++++ Records ++++

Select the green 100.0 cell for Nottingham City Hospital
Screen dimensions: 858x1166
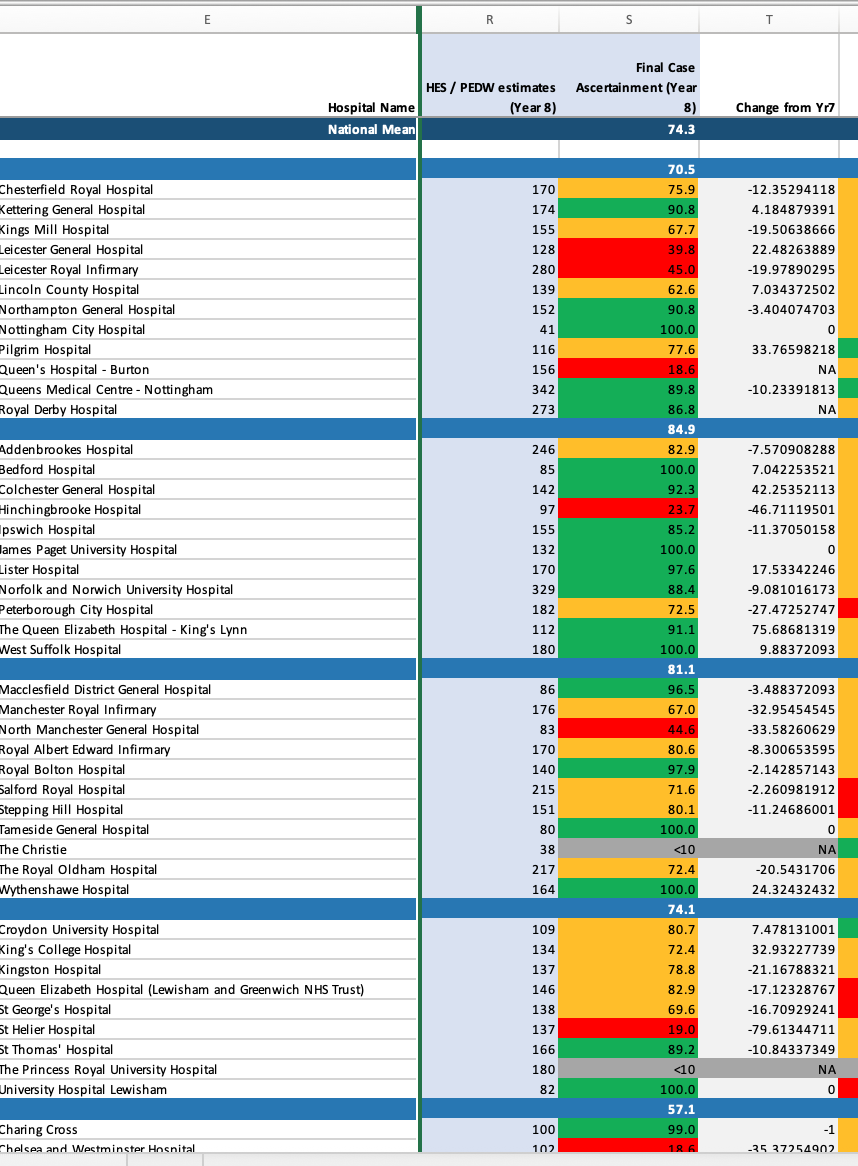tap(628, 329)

++++
++++ Records ++++

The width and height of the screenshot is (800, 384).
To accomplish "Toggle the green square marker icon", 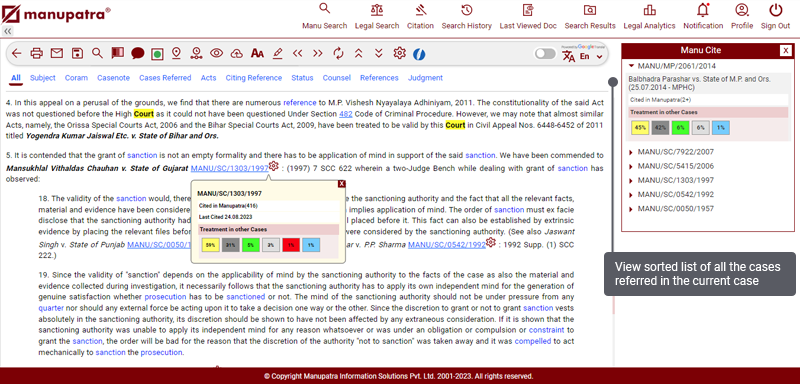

++++

Task description:
Copy out the lines verbatim, from the line containing "The width and" through the line containing "the green square", and omit the pictures.

Answer in full:
The width and height of the screenshot is (800, 384).
To accomplish "Toggle the green square marker icon", 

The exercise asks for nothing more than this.